In order to "fill" first a "B" Trust and finally an "A" Trust following the death of one then the other of a married couple for purposes of Estate Tax exclusion, we will have to include at least some or finally maybe all of the Roth IRA resouces. Is there any way other than withdrawal from the Roth and placing ownership in the respective Trusts to obtain the Estate Tax exclusion for both spouses?

Posted

There are probably a number of ways to achieve the result that you want. I would name the spouse as beneficiary of the Roth IRA and a trust (that qualifies as a designated beneficiary) as the contingent beneficiary.

At the first death, the survivor can disclaim a fraction of the Roth that will be enough to fully fund the B Trust. The balance of the Roth can be rolled over by the spouse. When the trust becomes the beneficiary, it does not terminate. Instead a RMD will have to be distributed from the Roth to the Trust. Since Roth distributions are not taxable, the payments can be accumulated within the Trust and paid out in whatever way the trust grantor chooses.

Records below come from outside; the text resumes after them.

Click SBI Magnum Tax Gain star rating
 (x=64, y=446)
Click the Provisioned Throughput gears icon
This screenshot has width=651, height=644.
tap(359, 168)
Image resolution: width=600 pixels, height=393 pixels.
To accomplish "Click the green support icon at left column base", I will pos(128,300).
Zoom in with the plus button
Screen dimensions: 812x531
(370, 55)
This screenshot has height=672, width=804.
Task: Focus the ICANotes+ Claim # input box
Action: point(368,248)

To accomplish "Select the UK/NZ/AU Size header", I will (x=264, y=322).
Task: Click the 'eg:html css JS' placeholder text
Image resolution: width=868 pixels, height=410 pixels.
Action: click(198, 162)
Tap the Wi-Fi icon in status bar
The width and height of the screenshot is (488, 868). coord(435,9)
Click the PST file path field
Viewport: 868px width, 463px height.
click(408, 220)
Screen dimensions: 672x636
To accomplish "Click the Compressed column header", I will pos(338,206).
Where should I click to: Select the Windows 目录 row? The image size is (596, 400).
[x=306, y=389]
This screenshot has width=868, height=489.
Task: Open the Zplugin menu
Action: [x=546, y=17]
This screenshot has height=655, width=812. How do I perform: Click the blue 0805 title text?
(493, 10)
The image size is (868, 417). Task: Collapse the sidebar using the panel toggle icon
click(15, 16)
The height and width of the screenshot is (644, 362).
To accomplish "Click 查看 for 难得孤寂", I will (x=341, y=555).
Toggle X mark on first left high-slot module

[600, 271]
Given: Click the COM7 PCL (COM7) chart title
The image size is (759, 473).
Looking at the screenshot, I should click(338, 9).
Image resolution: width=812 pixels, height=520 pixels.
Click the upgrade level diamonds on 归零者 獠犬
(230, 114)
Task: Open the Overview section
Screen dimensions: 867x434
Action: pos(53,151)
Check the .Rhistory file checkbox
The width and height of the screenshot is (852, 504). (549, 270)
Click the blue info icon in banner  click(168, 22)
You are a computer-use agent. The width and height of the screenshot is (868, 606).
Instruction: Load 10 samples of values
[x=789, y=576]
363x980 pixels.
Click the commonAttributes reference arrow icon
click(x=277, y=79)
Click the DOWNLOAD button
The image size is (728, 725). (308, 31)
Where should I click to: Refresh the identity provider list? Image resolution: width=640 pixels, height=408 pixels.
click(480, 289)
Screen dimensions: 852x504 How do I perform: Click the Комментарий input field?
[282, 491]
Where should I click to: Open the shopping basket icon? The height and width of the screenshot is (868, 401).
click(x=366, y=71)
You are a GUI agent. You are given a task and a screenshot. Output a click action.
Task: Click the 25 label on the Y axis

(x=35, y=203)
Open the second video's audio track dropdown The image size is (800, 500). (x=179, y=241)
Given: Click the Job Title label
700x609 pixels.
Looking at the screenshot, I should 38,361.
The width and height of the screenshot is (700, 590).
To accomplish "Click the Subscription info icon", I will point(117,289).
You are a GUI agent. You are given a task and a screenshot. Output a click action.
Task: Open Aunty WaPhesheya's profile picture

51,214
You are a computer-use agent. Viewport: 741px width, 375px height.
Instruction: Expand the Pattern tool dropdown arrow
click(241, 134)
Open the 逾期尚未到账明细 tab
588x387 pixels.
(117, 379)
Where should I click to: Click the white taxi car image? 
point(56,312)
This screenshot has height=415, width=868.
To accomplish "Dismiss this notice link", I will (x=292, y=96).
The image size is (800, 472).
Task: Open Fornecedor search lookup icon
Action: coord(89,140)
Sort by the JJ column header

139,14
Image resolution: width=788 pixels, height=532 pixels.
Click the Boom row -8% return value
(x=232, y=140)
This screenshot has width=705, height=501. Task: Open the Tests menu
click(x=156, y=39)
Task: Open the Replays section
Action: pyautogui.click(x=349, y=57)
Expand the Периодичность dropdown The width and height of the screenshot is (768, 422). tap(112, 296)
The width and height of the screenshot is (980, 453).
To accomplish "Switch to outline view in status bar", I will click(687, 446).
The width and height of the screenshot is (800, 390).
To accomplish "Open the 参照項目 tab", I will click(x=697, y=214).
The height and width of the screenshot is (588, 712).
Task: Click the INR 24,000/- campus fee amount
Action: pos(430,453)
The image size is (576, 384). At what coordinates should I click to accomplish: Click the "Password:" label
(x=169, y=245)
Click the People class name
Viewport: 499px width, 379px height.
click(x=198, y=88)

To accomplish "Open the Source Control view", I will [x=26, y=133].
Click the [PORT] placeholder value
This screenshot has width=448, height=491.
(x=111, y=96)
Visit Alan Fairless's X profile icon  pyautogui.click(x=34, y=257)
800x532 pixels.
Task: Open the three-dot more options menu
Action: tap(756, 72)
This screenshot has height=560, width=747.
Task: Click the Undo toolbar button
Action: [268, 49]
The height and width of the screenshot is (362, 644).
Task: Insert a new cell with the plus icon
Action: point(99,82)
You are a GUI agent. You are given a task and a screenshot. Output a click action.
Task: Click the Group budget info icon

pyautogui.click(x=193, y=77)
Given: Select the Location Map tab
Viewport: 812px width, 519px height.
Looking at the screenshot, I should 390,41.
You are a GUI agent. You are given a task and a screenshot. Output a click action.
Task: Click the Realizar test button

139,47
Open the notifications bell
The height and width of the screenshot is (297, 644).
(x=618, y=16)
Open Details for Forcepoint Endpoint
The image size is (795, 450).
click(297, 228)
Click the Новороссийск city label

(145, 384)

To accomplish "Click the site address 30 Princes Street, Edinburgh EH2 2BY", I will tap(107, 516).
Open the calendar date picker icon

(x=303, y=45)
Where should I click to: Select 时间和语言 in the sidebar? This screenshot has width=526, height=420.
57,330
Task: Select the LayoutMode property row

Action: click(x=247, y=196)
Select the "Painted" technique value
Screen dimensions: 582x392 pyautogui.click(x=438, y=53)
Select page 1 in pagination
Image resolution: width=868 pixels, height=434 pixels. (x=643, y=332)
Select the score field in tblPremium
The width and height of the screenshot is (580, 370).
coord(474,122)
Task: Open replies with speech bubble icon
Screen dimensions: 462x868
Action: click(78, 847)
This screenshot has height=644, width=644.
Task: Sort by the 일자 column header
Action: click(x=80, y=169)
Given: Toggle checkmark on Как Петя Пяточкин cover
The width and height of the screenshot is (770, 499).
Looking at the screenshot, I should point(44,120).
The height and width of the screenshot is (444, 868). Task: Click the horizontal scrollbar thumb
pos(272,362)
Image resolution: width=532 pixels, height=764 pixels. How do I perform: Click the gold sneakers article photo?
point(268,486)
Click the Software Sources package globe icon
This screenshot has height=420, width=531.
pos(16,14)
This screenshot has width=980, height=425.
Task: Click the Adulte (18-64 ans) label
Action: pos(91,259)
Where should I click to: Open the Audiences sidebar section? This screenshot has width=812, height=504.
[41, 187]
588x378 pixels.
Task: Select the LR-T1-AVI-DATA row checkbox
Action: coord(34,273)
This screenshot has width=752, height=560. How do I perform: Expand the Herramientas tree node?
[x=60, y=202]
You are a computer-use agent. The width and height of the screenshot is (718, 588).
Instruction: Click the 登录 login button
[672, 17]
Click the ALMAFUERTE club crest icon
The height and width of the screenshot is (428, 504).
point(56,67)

When the spouse dies everything owned will be subject to tax and can use up the exclusion.

Mary Kay Foss CPA

Guest cunz28
Posted

Thank you for your prompt reply. Another question about your reply: can you amplify on "When the trust becomes the beneficiary, it does not terminate. Instead an RMD will have to be distributed from the Roth to the Trust." Are you speaking of the "B" Trust here and what is an RMD?

Posted

RMD distributions to the Trust should, by the terms of the Trust, be construed as "principal." Earnings on the principal would then become taxable income that ordinarily gets distributed to the Trust's income beneficiary. Distribution of principal is restricted by the terms of the trust.

Posted

The RMD is the Required Minimum Distribution; that is the smallest amount that must be withdrawn from an IRA each year to avoid 50% penalties. Roth IRAs do not have RMDs while the owner is alive and anything rolled over by the surviving spouse will not have an RMD.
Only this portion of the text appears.